Start of Information supplied

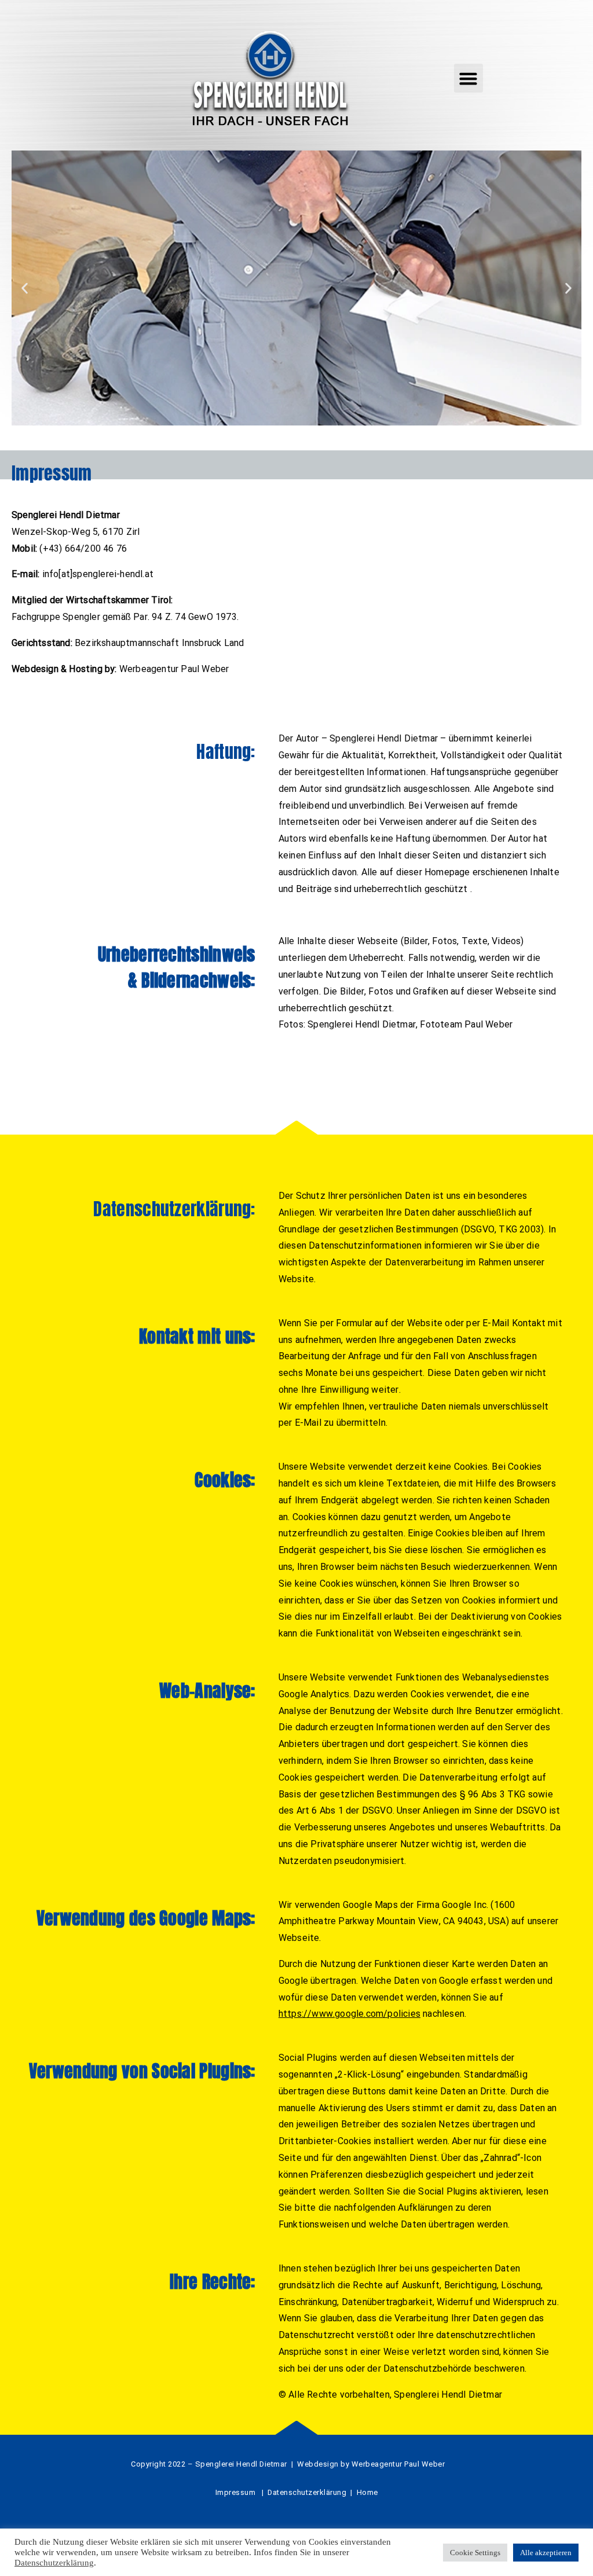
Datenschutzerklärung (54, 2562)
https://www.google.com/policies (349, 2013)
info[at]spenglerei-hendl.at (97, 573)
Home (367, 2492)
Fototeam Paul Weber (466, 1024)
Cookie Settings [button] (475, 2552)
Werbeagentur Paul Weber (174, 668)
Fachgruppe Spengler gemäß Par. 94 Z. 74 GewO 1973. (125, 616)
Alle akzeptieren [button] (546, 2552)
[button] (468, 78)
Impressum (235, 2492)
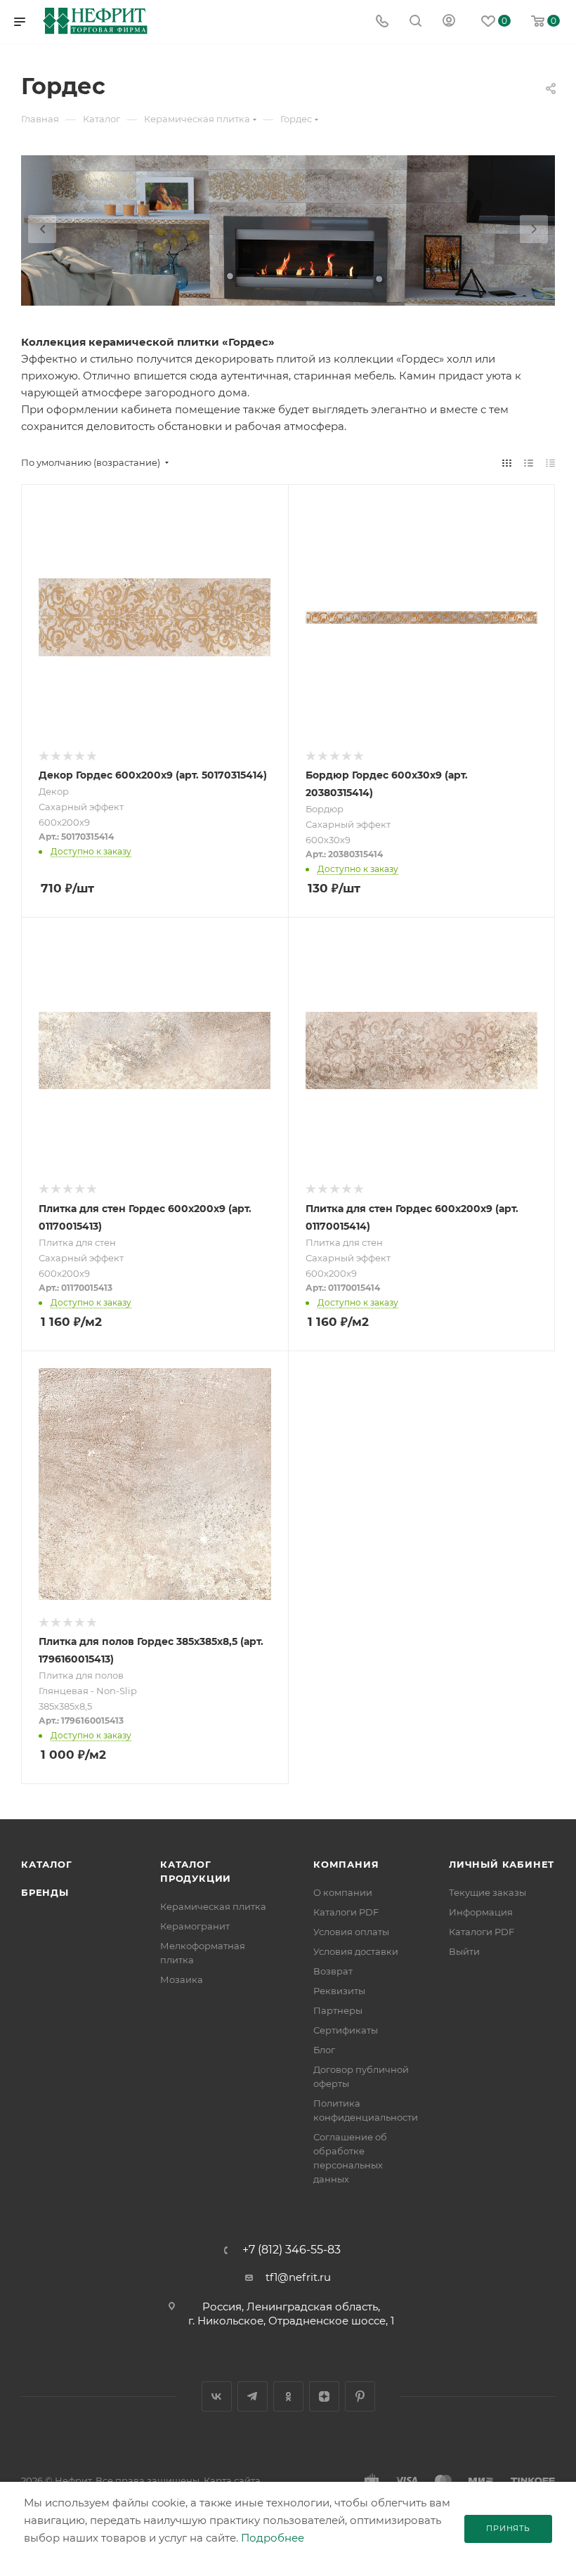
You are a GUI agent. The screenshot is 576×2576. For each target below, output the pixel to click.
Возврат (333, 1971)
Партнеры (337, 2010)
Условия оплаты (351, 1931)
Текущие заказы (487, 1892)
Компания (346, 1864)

End of Information supplied

• **What to produce**: This calls for each record above to be set down exactly, with the images skipped.

• **Output**:
Datenschutzerklärung (54, 2562)
https://www.google.com/policies (349, 2013)
info[at]spenglerei-hendl.at (97, 573)
Home (367, 2492)
Fototeam Paul Weber (466, 1024)
Cookie Settings [button] (475, 2552)
Werbeagentur Paul Weber (174, 668)
Fachgruppe Spengler gemäß Par. 94 Z. 74 GewO 1973. (125, 616)
Alle akzeptieren [button] (546, 2552)
[button] (468, 78)
Impressum (235, 2492)
You are a GUI agent. The screenshot is 576×2576. For each target below, output the pixel to click.
Возврат (333, 1971)
Партнеры (337, 2010)
Условия оплаты (351, 1931)
Текущие заказы (487, 1892)
Компания (346, 1864)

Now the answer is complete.